DATA FOR THIS TASK |
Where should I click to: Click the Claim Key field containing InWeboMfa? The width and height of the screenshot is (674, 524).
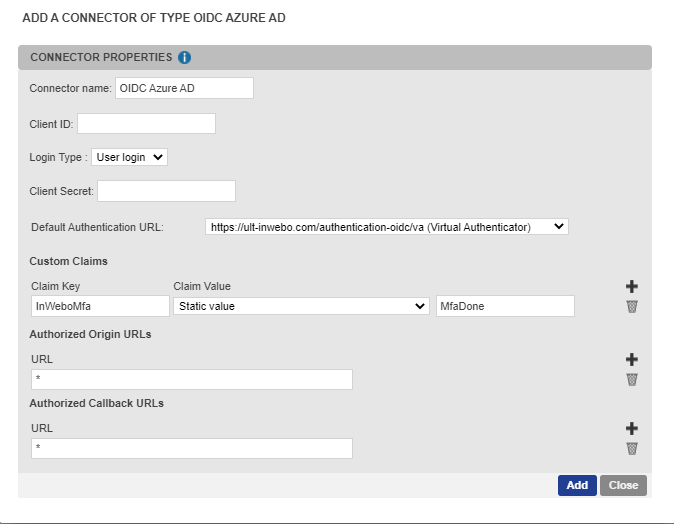tap(100, 306)
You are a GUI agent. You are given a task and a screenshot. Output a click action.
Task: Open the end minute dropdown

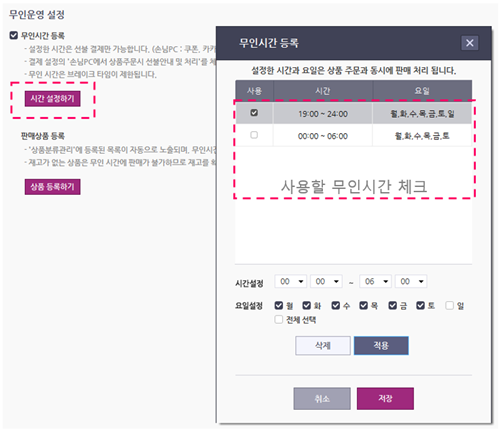(411, 281)
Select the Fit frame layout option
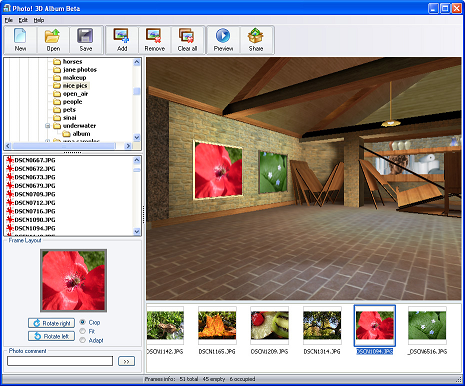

TASK DIRECTIONS | Can you format the listing above as a JSON list of strings, starting at the line that contains "You are a GUI" and ending with the last line of the listing, with one string per line, blank lines skipped, and the pictures left out?

EXERCISE OUTPUT |
[
  "You are a GUI agent. You are given a task and a screenshot. Output a click action.",
  "Task: Open the end minute dropdown",
  "(411, 281)",
  "Select the Fit frame layout option"
]